Para los patrioteros no existe el dialogo, porque supone ceder hasta llegar al aristotélico “justo medio” y, en esos tiempos de tensión, ceder es no ser valiente-patriota-nacionalista. Los patrioteros buscan entonces culpables, espías, periodistas que plantean diálogos que sustituyan los monólogos yuxtapuestos del poder nacionalista.
Leer el libro de Rubén es entrar en la vorágine de la insensatez de los esbirros del nacionalismo, pero de contrapartida hay sosiego y luminosidad en los prados de la amistad y la solidaridad de argentinos que, sabiendo de la chilenidad de Rubén, no pararon en denunciar la transgresión.
Esas denuncian llegaron a mis oídos en Suecia, además me enteré a través de una noticia publicada por el parisino Le Monde. Mi comunicación era fluida con otro “flaco”, el Jefe de Redacción Rodolfo Plaza, al que tendríamos que homenajearlo con un monumento a la solidaridad. Rubén lo cita junto a otros argentinos.

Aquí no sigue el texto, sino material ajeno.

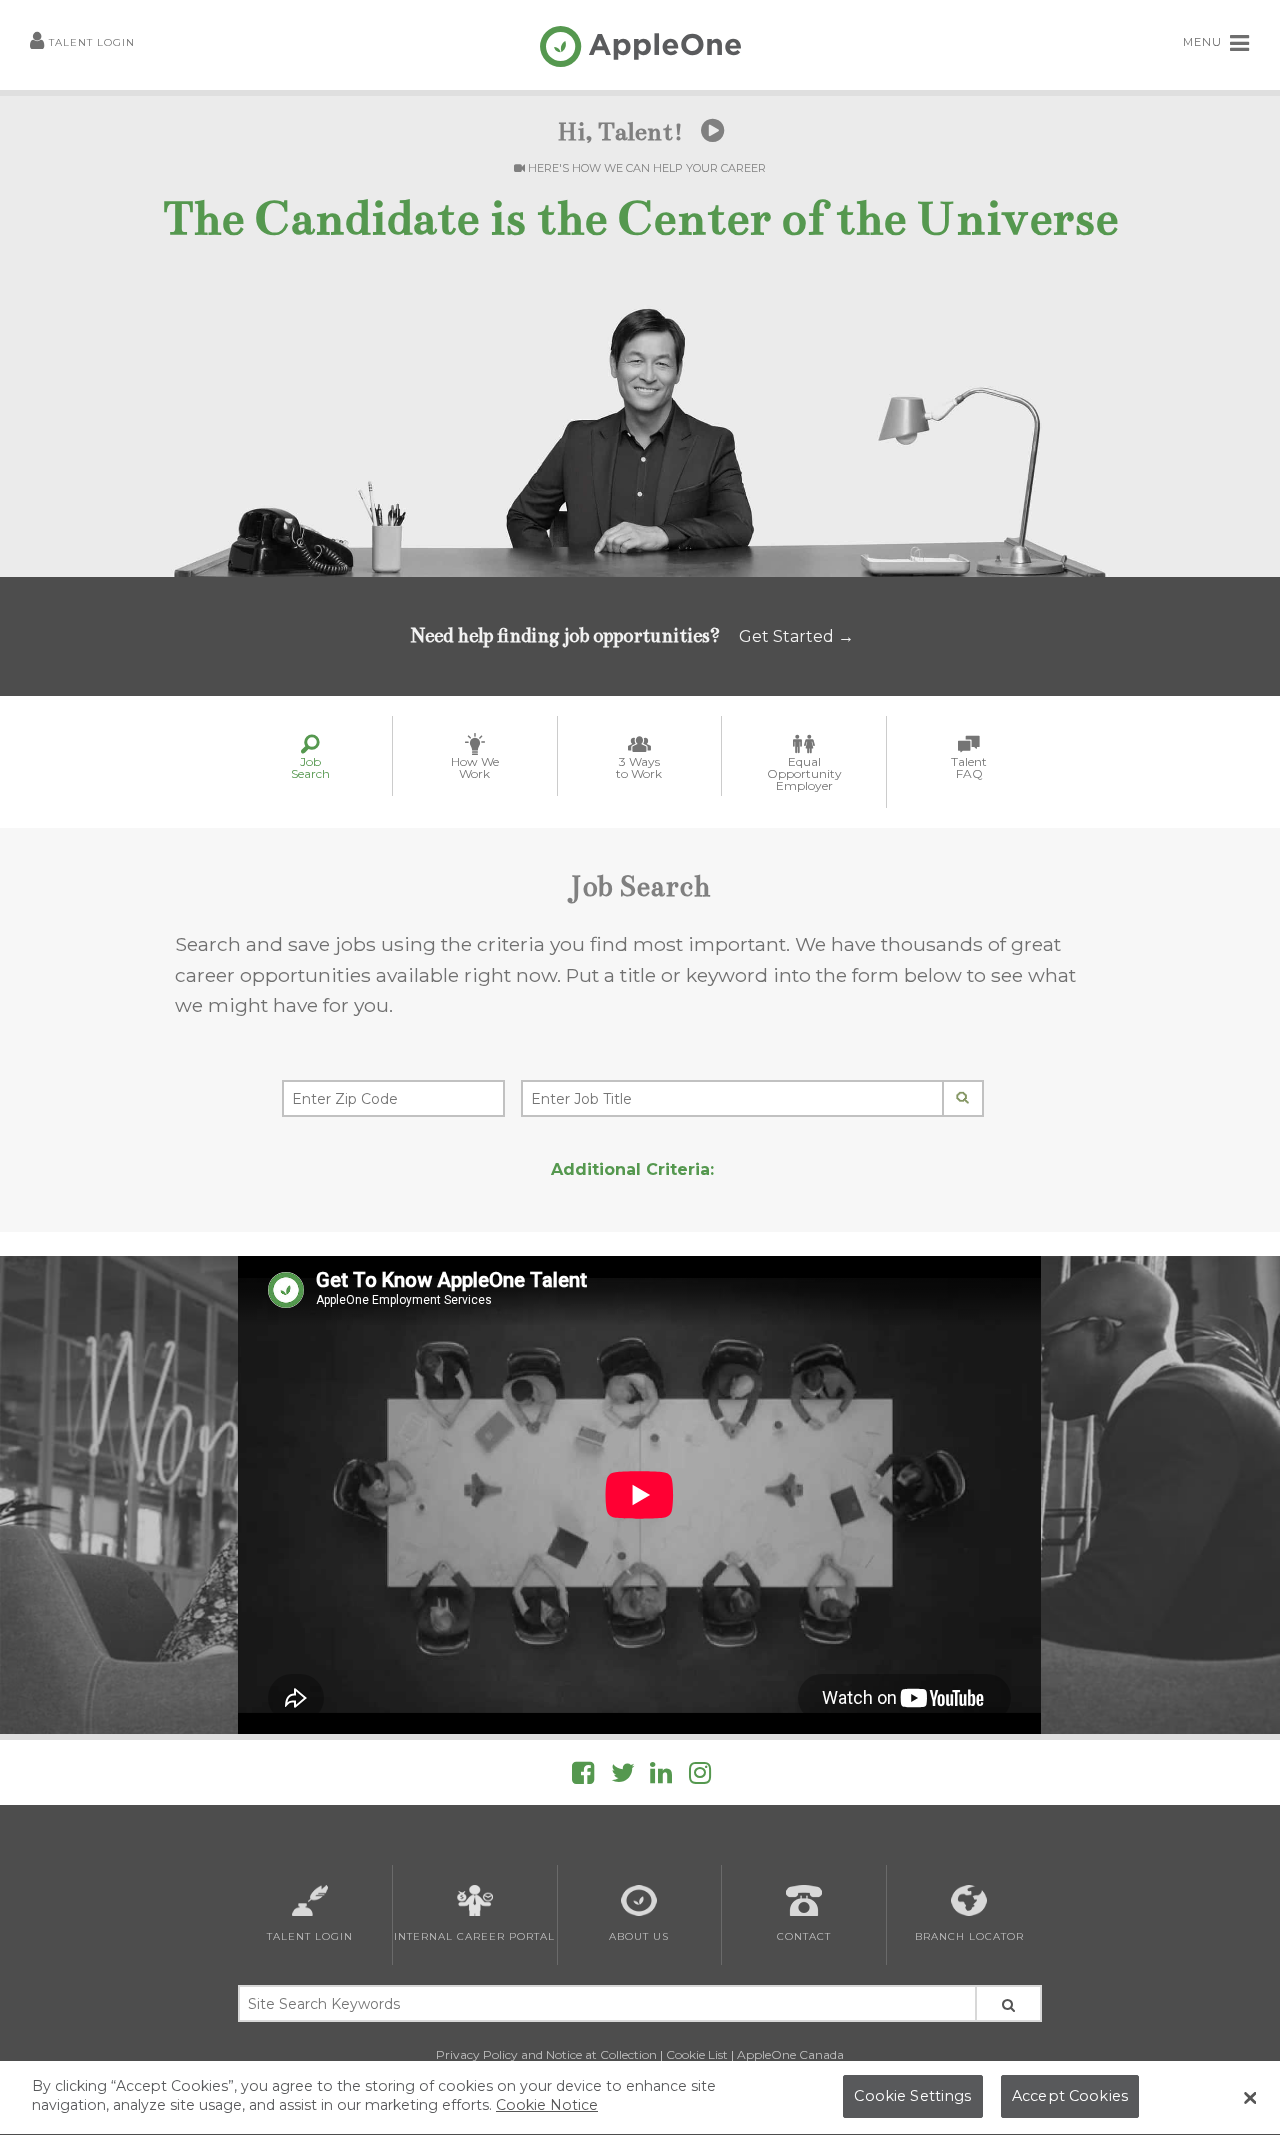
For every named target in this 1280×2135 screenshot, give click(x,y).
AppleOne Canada (790, 2054)
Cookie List (697, 2054)
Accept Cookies (1070, 2097)
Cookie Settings (912, 2097)
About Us (639, 1936)
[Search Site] (1008, 2003)
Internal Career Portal (474, 1936)
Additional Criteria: (632, 1169)
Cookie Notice (547, 2106)
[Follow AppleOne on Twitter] (623, 1776)
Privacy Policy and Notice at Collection (546, 2054)
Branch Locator (969, 1936)
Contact (804, 1936)
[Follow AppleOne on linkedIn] (661, 1776)
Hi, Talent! (623, 132)
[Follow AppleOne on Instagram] (700, 1776)
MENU (1204, 42)
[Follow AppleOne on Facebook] (583, 1776)
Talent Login (92, 42)
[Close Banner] (1250, 2098)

Finalmente, una referencia a las salitreras de donde procede el escritor. Las descripciones de paisaje y de amigos llamados, algunos, por sus sobrenombres me emparentan aún más con el colega porque gran parte de mi carrera la hice en la ciudad de Oruro, ciudad minera, árida a más de 3000 metros sobre el nivel del mar, con soles ardientes en el día, pero, de una frialdad envuelta por los vientos cordilleranos lo que hace que las noches sean de fríos más intensos que los suecos.
Las descripciones de Rubén que a él lo ubican en las salitreras a mí me trasladaron a Oruro. Ricardo Piglia decía que una es la lectura del que escribe y otra es la del lector.
Desaparecidos en tiempos del Beagle es un libro breve (147 páginas) que deja con ganas de saber que pasó a partir de Bruselas y el retorno a Chile. Quizá Rubén escriba sobre el exilio, el desarraigo, la soledad y el insomnio, enfermedades de afuerino.